Drawing this explosion of raw emotion to a close, he dedicates a gentle, lovely version of John Denver’s This Old Guitar to his father. He tells us that he’s done some really stupid things in his life and during that time just about the only thing that held his family together was music, and the music of John Denver in particular. Listening to his albums again to write this review, the ragged, raw side of the music so evident in his performance starts to become more obvious, showing through the gentle loveliness that you first hear when you play Gospel of Progress. It’s only now that you start to understand Mr. Hinson, I suspect. The lyrics to This Old Guitar are here. Read them. I suspect they may apply to Micah Paul Hinson as much as they’ve ever applied to anyone.

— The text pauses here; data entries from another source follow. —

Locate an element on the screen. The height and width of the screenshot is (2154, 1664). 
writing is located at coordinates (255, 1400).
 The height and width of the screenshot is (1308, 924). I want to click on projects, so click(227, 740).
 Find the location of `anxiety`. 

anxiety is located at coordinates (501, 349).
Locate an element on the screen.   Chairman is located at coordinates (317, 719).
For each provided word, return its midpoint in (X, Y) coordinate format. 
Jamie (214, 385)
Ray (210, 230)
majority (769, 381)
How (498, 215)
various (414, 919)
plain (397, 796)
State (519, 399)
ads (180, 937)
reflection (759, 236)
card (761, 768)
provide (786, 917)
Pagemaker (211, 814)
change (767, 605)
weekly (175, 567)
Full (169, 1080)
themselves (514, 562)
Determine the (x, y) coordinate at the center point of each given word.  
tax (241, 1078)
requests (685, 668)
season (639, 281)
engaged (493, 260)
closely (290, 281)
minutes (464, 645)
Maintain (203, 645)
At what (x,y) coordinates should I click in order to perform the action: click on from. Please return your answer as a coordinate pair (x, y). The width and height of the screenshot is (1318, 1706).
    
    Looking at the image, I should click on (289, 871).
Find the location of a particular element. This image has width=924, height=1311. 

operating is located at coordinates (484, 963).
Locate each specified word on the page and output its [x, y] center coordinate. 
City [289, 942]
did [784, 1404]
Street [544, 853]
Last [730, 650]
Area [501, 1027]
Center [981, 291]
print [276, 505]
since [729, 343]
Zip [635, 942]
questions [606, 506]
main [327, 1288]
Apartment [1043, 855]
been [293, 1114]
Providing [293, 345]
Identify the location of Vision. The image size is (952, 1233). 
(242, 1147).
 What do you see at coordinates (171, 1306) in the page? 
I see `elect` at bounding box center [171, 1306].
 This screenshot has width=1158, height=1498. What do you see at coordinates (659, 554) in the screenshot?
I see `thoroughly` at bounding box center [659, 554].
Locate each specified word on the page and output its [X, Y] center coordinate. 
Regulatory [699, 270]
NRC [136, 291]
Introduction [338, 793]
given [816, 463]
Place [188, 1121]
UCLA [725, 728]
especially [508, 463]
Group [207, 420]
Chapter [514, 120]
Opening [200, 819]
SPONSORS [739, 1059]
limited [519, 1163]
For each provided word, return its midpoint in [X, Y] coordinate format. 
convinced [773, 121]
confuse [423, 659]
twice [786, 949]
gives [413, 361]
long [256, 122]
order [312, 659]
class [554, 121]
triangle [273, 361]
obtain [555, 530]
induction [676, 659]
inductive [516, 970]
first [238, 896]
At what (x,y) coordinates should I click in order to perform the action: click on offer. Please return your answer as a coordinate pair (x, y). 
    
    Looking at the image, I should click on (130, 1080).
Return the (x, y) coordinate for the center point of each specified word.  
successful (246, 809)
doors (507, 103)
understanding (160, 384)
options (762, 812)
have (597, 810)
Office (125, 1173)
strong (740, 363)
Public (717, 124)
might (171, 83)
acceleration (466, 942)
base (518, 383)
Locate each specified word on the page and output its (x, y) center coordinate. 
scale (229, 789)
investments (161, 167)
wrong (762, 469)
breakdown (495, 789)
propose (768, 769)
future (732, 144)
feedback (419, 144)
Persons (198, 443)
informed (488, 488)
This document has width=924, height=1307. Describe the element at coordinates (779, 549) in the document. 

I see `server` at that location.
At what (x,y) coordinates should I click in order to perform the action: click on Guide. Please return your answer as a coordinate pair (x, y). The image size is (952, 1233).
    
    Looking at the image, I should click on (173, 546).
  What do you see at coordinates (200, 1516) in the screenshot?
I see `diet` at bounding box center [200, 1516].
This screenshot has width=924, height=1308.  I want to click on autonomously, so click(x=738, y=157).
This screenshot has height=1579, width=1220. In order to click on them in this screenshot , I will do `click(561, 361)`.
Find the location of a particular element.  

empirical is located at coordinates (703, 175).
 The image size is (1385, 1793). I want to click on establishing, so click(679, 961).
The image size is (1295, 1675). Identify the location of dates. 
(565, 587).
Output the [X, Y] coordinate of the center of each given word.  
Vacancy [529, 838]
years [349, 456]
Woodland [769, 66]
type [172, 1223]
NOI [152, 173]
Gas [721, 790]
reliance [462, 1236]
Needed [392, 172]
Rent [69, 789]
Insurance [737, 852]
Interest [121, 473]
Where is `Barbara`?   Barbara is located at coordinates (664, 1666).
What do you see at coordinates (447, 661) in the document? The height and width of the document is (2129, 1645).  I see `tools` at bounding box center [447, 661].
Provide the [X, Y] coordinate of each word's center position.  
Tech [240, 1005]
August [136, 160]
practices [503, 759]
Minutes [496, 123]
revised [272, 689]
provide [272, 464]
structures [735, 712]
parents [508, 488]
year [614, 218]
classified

Micah P. Hinson – Patience From The Gospel of Progress
Micah P. Hinson – Diggin’ a Grave
Micah P. Hinson – You’re Only Lonely From The Opera Circuit
Richard Hawley – Hotel Room Rather surprisingly, he played this. It was superb, too.


Great post – thank you. I missed Micah P Hinson when he played here in Leeds and was gutted – so good to hear about his showmanship (if that’s the right word)by proxy.
Cheers again,
Beth
Glad you enjoyed it. Honestly, if you can see him next time he’s around, do it, but be prepared!
And I’m not sure showmanship is exactly the right word really – it’s more sincere than that. There certainly doesn’t seem to be any calculation to it, which is probably why it’s so arresting.
i could’ve used the song “patience” for my post today. great track. love how it grows more and more full and loud and desperate as it works its way to the end.
That side of it really was amazing live. He just let more and more go as the song built.